Putting It All Together, Cost per Frame

TL;DR: The new GeForce RTX 2060 is without question the best mid-range graphics card you can get your hands on, and at $350 it basically eliminates the $500 RTX 2070 which was just 11% faster on average and at most up to 16% faster. We have a lot more data, including our cost per frame figures and closing thoughts below, but we wanted to get that out of the way.

Based on its $350 MSRP, the RTX 2060 comes at a cost of $4.06 per frame. The GPU provides a slightly better price to performance ratio than the GTX 1070, Vega 56 and the Radeon RX 590. It also makes it around 22% more cost effective than the RTX 2070, so that’s obviously a step in the right direction.

Can you notice a trend on the graph above? Anything mid-range or better will set you back more than it ever has before. There are a few factors worth considering. Are today’s GPUs more complex than they were a few years ago? Have manufacturing costs increased? We know the cost to build a modern fab is astronomical, and yields for these big complex GPUs aren’t great. Also, is more investment being made into research and development? The answer to that one is unquestionably yes.

A quick look at power consumption shows us that the RTX 2060 consumes slightly less power than the RTX 2070, placing it roughly on par with the GTX 1080. That's still reduced total system consumption by around 20% when compared to Vega 56, but that’s hardly surprising. Overall power efficiency hasn’t changed much since Pascal and AMD's hardware is at a clear disadvantage.

Having said all that, a key explanation of why Turing is such a massive and complex GPU is because of ray tracing, a rendering technology that’s supported by the inclusion of dedicated hardware known as RT cores. Ray tracing is amazing, but at least in its current form -- and that’s the real problem -- the current hardware implementation isn’t good or fast enough to be of any real benefit to gamers.

We plan to test ray tracing performance with the RTX 2060 soon, just like we did before with previous RTX releases. That will need to go into a separate article as there will be a lot of stuff to cover, not a lot of games of course, but plenty of performance and visual stuff to go over.

We believe gamers would be magnitudes more accepting of the GeForce 20 series if it never had any RT cores, either removing them entirely to reduce the silicon size, and therefore price, or replacing them with more CUDA cores for greater performance. But that’s not the situation we find ourselves in, at least for now. A long rumored GeForce 11 series may do away with RT cores, but that may only cover budget priced graphics cards.

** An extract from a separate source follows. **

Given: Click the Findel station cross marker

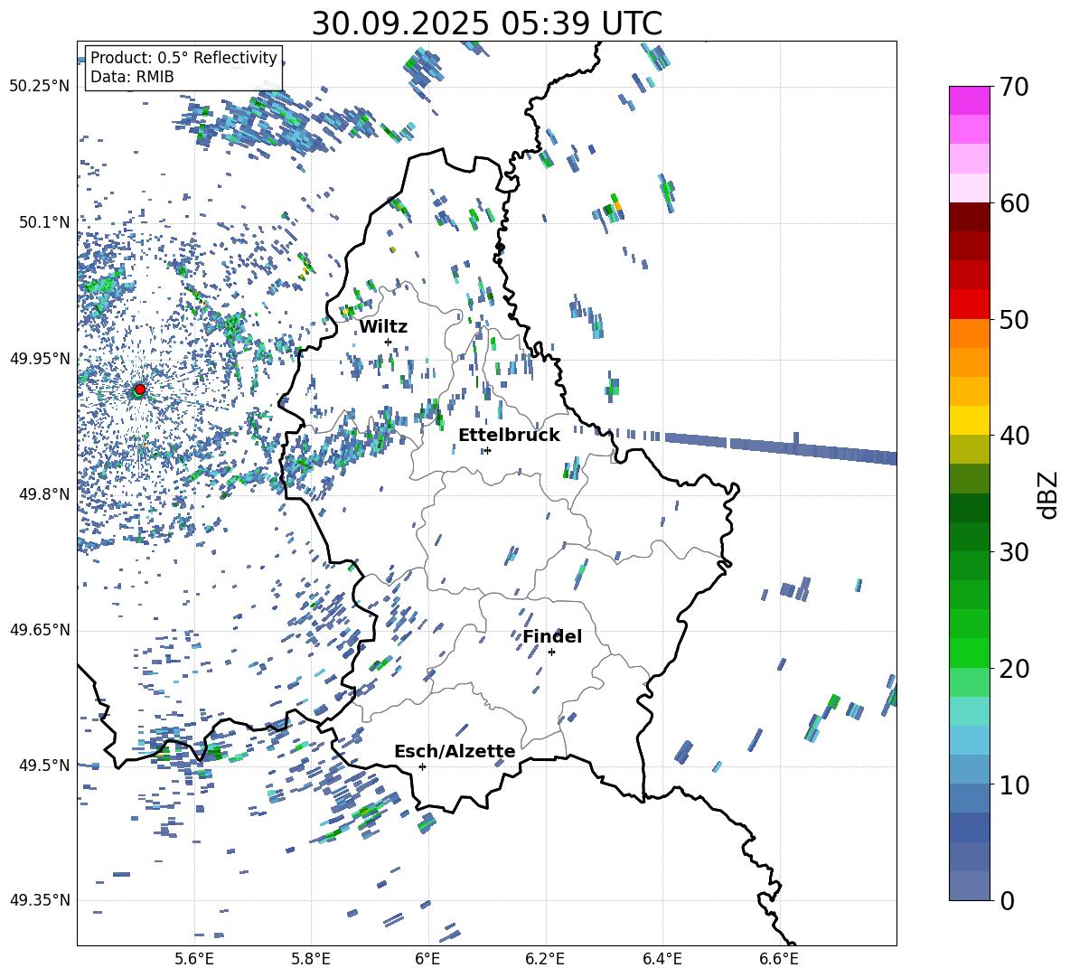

Currently high-end graphics cards are essentially an all Nvidia-affair. At the extreme high-end we have the Titan RTX, a permanent experiment on Nvidia's part, usually targeting data scientists and those needing Quadro-level power but wanting to spend less. For gamers the card makes no sense, and it really shouldn't be seen as a consumer-focused release. At $2,500 and packing just 6% more cores than the RTX 2080 Ti, the card packs 24GB of GDDR6 memory.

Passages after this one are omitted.